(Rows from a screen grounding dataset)
· · · · · · ·

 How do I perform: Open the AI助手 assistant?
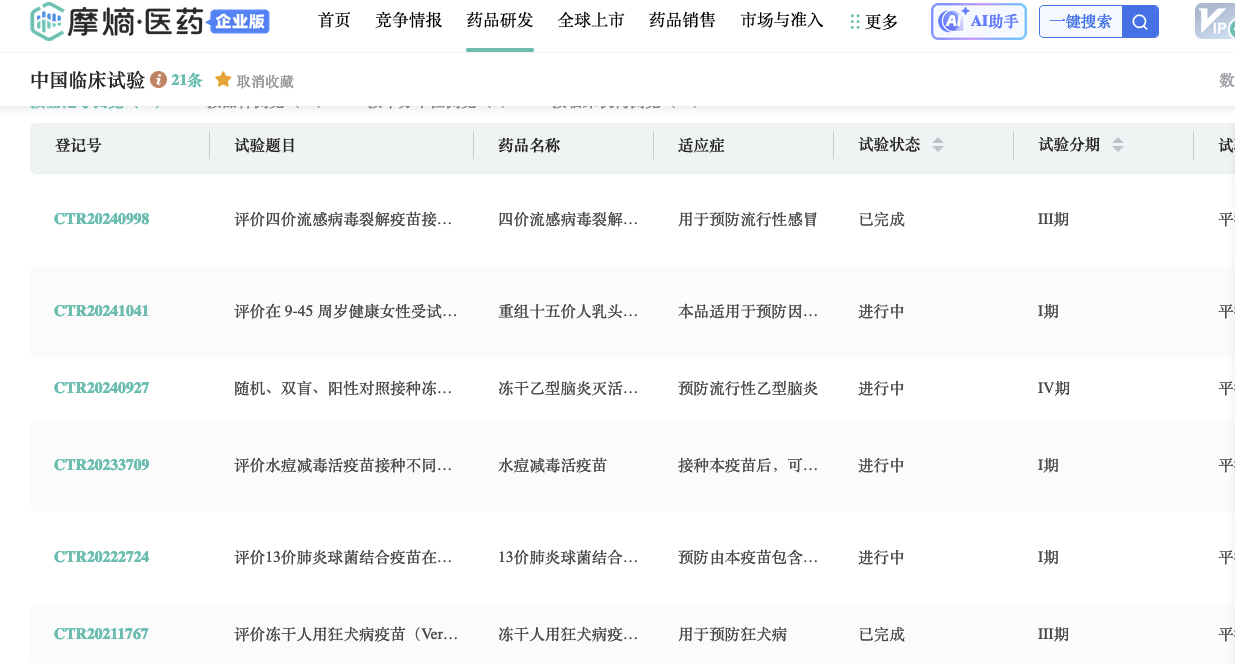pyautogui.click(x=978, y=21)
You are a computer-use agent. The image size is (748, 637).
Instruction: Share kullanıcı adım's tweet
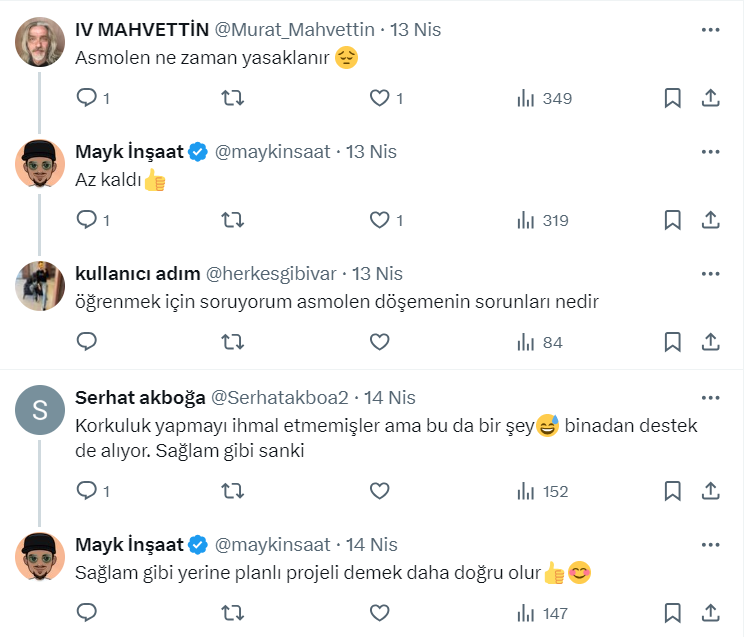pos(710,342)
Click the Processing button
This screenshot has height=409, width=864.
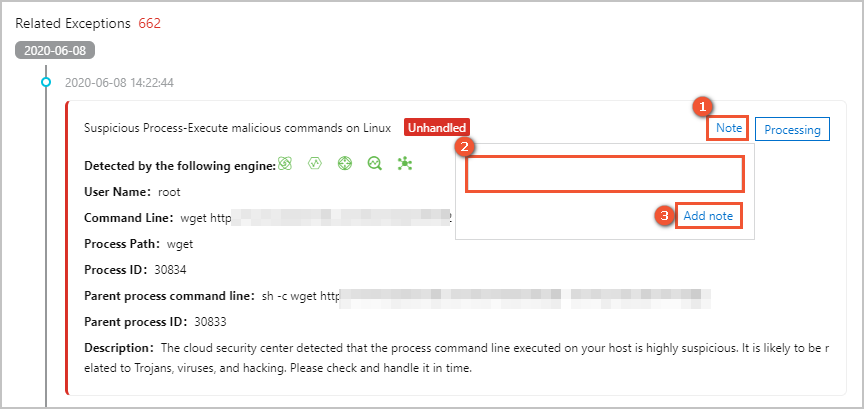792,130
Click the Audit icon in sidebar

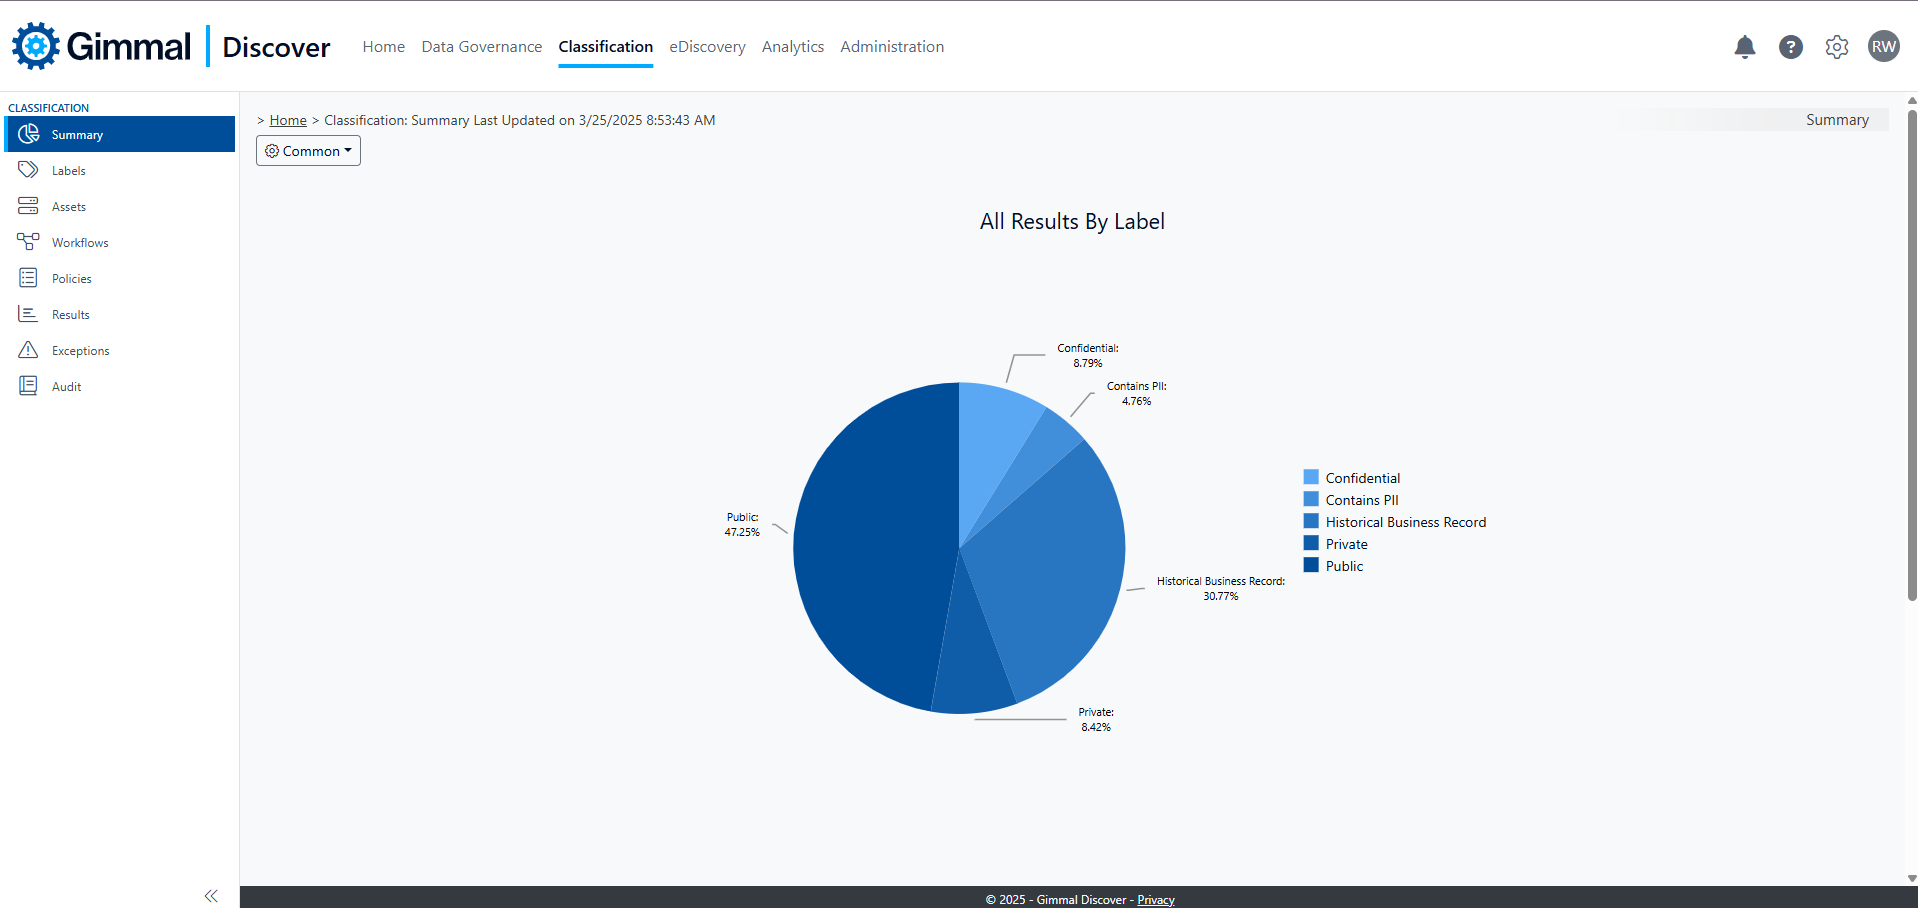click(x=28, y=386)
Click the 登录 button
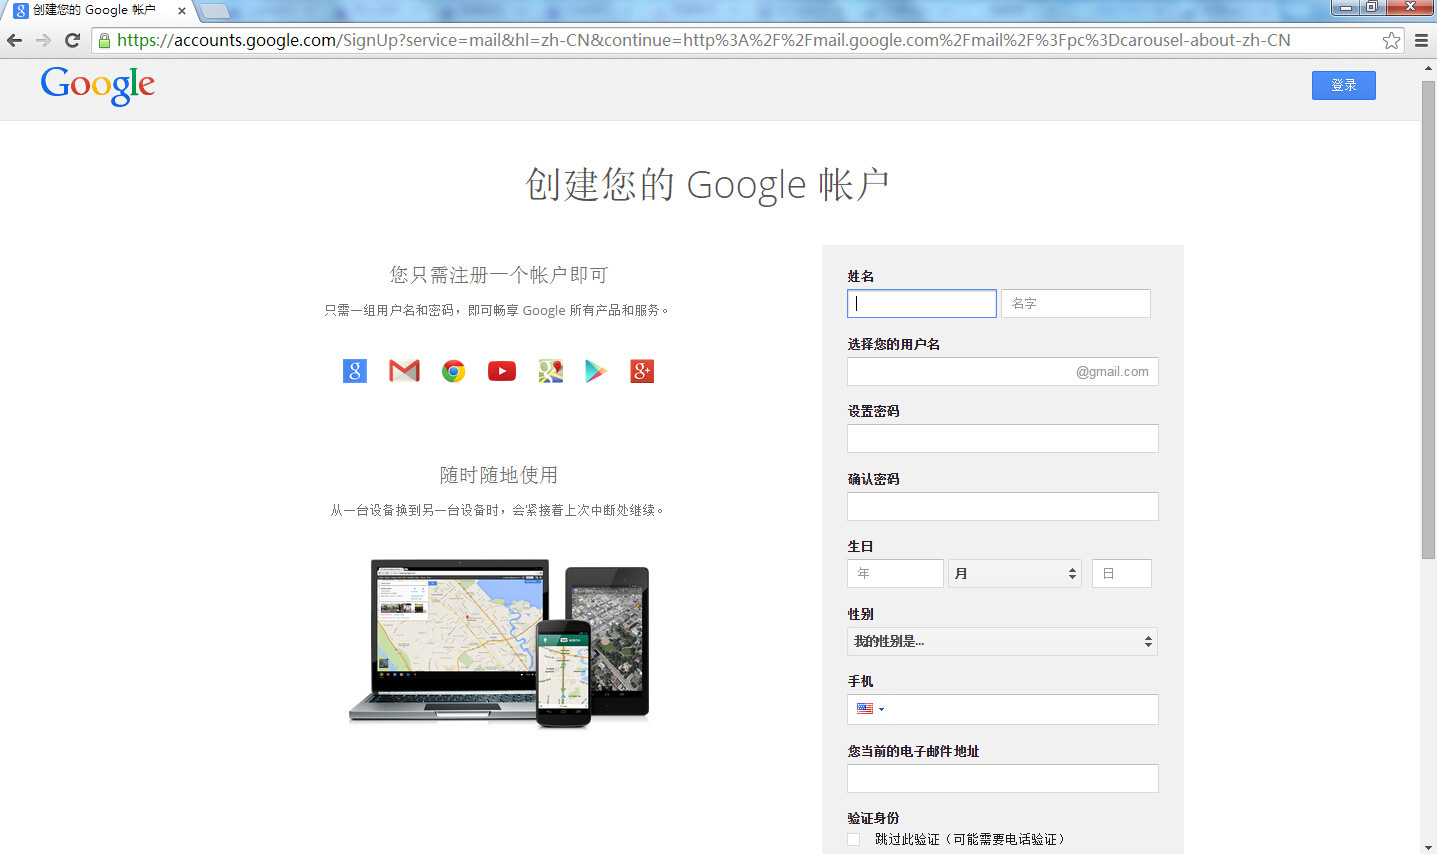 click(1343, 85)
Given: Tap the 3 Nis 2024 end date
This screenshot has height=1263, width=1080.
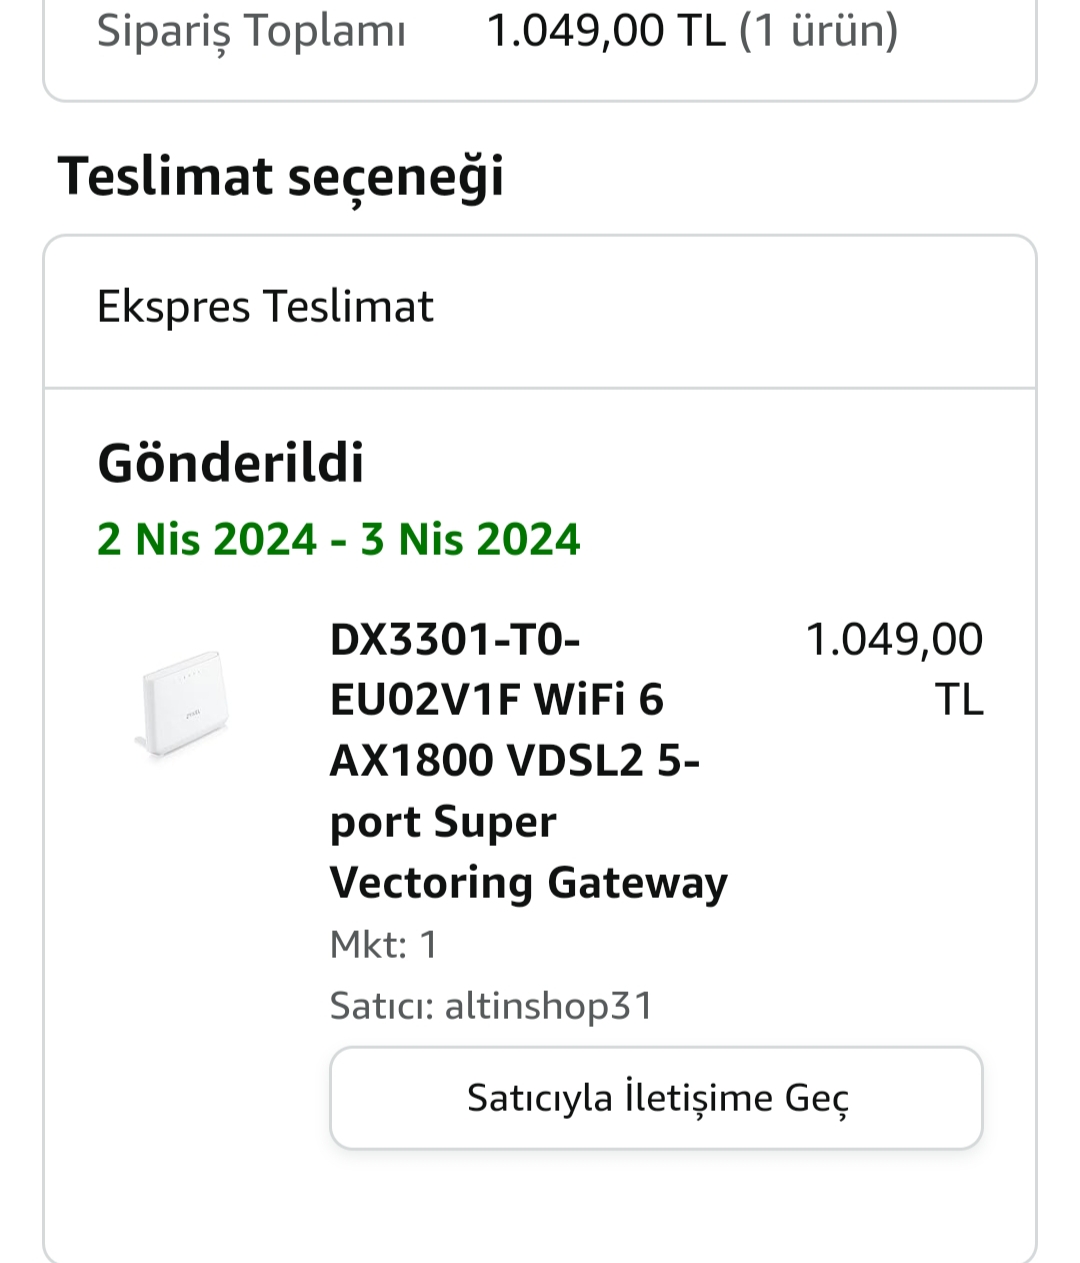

· · · · · · ·

Exercise details
Copy every line of the data above word for word, leaving out the pictures.

Correct answer
 How do I perform: Open the AI助手 assistant?
pyautogui.click(x=978, y=21)
You are a computer-use agent. The image size is (748, 637).
Instruction: Share kullanıcı adım's tweet
pos(710,342)
Click the Processing button
This screenshot has height=409, width=864.
792,130
Click the Audit icon in sidebar

click(x=28, y=386)
Click the 登录 button
 click(1343, 85)
Given: Tap the 3 Nis 2024 end date
This screenshot has height=1263, width=1080.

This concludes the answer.